Task brief: Set down all of the data that follows word for word, without the images.

[Stored data]
* * * *

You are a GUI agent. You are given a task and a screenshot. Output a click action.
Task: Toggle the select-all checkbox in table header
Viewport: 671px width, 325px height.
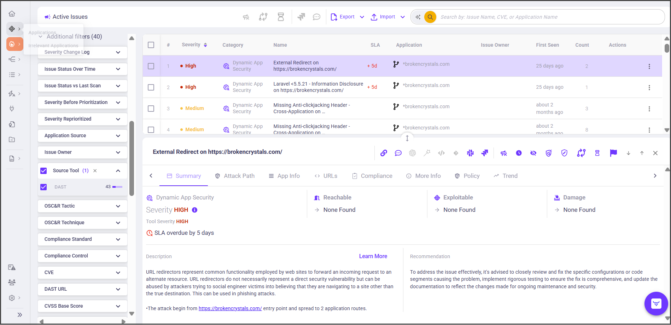coord(151,45)
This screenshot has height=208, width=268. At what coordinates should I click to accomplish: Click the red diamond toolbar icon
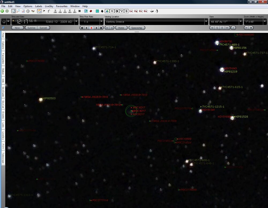point(91,11)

* * * *

Solution to the problem:
You are a GUI agent. You are given a task and a screenshot. Output a click action.
Task: Toggle the select-all checkbox in table header
Viewport: 671px width, 325px height.
coord(151,45)
This screenshot has height=208, width=268. At what coordinates should I click to accomplish: Click the red diamond toolbar icon
point(91,11)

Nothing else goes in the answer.